Top of Extracted entries

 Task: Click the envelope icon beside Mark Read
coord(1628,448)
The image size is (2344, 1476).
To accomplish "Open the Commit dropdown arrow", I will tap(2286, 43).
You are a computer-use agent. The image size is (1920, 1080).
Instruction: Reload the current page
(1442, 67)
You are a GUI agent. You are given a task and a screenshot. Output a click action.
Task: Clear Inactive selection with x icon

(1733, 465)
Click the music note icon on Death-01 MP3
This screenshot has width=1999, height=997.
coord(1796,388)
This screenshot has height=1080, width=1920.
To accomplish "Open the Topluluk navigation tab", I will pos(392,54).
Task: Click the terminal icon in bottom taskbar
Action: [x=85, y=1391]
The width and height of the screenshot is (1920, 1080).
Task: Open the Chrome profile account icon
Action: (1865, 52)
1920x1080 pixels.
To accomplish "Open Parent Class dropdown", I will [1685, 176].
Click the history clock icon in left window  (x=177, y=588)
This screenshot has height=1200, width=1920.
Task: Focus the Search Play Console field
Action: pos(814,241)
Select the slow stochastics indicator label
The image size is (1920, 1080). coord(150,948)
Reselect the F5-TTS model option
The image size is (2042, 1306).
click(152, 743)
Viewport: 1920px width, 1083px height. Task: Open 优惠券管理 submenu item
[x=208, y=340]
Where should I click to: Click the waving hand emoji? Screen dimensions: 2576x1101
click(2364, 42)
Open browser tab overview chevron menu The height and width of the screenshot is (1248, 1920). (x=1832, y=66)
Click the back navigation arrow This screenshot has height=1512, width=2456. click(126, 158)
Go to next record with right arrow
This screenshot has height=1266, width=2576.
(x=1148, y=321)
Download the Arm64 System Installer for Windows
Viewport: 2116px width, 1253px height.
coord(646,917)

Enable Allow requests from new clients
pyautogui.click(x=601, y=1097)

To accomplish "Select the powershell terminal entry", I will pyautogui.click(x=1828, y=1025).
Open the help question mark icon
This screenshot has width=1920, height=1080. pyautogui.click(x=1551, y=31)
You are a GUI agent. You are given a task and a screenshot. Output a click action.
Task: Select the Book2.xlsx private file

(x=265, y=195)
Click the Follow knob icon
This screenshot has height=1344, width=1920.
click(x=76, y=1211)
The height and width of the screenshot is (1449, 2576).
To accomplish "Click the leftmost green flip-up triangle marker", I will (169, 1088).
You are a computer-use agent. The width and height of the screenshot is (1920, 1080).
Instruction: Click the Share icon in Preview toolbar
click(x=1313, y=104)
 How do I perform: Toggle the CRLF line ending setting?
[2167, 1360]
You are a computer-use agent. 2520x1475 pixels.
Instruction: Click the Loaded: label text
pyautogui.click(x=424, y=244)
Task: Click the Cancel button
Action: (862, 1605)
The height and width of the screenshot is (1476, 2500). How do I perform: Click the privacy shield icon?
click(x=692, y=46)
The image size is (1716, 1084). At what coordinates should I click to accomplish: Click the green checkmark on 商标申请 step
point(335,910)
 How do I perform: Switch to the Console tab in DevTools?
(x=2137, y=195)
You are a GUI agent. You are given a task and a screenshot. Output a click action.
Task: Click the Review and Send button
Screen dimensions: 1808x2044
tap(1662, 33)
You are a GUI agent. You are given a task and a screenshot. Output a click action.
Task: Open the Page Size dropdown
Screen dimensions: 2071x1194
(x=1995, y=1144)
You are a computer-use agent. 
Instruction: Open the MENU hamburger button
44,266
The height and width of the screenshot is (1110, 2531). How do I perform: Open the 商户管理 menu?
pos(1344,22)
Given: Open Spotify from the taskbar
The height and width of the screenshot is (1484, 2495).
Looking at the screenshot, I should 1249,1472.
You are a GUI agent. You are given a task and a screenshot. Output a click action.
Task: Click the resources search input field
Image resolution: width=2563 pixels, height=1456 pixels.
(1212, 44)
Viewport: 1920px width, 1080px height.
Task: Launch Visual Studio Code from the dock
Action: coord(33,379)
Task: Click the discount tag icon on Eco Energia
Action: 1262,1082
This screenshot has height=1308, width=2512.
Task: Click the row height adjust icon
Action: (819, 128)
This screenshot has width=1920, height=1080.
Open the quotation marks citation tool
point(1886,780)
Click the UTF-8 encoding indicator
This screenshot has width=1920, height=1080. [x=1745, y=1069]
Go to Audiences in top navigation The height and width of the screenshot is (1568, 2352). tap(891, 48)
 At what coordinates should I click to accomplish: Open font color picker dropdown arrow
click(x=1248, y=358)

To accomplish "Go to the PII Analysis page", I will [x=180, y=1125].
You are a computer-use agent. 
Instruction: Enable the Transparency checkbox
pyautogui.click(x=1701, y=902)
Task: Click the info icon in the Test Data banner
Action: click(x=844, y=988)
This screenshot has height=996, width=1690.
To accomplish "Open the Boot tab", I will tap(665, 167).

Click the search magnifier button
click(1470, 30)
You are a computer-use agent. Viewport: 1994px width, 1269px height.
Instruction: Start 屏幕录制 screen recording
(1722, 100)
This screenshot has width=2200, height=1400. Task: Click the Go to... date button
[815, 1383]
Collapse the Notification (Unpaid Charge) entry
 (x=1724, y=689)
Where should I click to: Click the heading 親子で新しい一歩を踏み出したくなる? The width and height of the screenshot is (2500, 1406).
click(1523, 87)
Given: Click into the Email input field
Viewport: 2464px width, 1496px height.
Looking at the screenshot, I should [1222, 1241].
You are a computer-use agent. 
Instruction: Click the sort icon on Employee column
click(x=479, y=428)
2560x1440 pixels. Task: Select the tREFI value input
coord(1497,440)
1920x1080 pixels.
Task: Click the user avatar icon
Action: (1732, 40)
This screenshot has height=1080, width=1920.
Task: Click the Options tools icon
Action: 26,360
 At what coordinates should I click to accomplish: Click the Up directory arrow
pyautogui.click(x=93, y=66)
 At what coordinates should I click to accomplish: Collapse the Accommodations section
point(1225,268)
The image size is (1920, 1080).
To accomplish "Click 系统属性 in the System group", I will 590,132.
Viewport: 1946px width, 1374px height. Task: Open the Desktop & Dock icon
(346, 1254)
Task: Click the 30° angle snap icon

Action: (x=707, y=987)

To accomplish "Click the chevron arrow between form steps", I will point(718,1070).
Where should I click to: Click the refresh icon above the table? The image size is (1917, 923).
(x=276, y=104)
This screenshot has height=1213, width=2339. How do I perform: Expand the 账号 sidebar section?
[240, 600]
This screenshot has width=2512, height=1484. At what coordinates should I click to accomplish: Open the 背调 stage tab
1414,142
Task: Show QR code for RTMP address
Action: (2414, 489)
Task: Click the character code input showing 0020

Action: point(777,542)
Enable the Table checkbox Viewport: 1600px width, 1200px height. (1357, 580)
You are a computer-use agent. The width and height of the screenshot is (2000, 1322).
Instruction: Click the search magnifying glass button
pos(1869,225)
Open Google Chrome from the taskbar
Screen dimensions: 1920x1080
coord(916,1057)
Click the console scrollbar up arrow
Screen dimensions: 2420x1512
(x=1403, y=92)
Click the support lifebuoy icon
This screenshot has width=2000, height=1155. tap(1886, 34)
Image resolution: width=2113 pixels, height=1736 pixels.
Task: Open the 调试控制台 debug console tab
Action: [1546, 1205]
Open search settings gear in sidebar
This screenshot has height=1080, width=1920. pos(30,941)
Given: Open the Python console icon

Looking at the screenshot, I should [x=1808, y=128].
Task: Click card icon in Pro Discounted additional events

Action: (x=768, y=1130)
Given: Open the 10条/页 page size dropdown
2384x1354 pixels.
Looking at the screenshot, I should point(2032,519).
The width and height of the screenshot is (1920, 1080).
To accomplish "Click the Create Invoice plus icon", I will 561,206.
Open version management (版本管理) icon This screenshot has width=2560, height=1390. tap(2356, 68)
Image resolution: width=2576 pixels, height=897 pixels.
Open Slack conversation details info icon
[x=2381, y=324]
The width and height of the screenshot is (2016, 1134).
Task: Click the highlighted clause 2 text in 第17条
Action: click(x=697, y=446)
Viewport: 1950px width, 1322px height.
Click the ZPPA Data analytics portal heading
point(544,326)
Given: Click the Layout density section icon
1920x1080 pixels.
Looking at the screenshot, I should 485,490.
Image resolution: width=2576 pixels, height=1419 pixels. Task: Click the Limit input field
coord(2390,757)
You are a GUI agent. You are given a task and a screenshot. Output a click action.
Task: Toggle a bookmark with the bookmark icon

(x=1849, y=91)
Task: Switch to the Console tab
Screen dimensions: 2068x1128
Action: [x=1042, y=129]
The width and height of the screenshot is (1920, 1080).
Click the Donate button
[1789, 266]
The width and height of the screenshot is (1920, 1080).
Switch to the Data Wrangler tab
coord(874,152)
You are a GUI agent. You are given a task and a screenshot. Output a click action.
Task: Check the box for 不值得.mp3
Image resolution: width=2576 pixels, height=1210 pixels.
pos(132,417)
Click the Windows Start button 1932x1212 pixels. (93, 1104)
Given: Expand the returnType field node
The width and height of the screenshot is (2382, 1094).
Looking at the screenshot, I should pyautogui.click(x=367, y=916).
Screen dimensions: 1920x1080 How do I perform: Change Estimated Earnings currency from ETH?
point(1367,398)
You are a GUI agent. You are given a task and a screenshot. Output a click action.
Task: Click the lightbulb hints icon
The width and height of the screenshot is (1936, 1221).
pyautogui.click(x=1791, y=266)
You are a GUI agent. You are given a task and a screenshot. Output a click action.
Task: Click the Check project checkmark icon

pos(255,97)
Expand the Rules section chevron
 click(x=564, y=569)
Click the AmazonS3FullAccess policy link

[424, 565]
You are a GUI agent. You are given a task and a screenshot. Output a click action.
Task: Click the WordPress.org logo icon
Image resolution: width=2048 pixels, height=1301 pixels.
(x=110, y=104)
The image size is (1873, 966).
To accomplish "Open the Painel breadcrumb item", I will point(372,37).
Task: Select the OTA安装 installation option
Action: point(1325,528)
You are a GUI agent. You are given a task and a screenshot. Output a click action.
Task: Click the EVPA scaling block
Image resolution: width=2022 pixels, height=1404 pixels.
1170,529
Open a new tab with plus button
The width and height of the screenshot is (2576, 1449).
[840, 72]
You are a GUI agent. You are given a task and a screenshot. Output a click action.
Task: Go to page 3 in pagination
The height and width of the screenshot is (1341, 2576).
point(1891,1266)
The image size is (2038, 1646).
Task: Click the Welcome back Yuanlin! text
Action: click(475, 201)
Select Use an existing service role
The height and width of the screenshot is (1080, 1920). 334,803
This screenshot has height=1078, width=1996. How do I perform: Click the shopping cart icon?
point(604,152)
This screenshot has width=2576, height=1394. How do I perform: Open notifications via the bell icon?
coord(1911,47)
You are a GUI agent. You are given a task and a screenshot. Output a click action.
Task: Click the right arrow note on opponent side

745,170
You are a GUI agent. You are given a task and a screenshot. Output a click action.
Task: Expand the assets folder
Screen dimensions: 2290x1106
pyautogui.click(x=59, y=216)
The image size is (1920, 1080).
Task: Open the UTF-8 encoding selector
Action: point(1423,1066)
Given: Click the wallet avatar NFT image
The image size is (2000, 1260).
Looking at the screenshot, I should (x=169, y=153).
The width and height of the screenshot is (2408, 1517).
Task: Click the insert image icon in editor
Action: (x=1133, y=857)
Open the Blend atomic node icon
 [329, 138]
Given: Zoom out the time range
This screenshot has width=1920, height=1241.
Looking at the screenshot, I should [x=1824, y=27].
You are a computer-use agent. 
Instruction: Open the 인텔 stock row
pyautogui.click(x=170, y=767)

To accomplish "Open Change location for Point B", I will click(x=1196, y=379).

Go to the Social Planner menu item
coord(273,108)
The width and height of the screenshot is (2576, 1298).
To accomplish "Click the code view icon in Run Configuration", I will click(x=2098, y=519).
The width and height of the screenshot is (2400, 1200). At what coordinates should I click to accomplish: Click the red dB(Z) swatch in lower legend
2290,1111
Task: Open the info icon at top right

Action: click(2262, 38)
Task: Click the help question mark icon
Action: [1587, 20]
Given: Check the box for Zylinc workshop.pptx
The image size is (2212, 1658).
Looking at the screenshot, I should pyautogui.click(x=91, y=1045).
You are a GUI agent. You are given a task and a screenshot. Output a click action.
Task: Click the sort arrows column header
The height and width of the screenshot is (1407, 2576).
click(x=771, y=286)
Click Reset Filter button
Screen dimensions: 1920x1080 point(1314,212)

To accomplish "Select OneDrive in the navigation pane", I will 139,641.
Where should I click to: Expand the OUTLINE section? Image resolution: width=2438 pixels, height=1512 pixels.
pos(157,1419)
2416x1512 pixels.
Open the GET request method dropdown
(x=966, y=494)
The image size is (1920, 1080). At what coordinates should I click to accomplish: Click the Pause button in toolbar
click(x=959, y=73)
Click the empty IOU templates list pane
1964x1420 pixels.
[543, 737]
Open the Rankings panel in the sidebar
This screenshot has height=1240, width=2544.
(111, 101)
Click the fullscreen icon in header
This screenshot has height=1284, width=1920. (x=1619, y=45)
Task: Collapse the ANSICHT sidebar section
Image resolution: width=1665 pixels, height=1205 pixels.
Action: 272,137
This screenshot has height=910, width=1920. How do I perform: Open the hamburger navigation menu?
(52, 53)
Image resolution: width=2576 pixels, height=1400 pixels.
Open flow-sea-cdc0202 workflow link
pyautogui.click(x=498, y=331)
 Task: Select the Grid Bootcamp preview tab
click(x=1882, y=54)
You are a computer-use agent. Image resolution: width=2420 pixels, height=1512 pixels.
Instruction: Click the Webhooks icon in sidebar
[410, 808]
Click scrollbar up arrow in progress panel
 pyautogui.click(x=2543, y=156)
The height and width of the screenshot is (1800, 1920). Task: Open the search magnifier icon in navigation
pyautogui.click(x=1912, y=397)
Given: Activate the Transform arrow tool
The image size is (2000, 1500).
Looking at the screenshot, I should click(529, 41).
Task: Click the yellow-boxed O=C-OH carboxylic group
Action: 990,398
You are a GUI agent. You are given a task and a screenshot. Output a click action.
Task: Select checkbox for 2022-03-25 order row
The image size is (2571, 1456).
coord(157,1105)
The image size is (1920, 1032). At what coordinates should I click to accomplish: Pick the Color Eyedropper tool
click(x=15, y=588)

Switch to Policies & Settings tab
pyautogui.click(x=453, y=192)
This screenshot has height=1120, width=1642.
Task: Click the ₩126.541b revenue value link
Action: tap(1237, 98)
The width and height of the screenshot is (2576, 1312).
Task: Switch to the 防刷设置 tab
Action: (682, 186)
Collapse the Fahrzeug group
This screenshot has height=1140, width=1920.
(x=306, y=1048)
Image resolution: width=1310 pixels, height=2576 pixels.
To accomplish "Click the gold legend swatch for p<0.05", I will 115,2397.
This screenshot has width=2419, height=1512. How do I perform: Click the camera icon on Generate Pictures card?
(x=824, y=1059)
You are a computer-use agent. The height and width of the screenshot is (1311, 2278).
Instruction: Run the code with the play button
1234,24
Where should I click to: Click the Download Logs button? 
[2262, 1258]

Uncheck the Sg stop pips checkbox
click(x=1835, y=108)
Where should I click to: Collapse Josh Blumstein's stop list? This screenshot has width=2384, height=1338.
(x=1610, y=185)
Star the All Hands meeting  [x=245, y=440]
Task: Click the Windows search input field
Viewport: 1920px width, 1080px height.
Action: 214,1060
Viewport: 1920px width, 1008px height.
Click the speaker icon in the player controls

Bottom of Extracted entries

■ **Exercise goal**
Find the lines above that contain the word "System" and collect them.

■ **Problem solution**
Download the Arm64 System Installer for Windows
To accomplish "Click 系统属性 in the System group", I will 590,132.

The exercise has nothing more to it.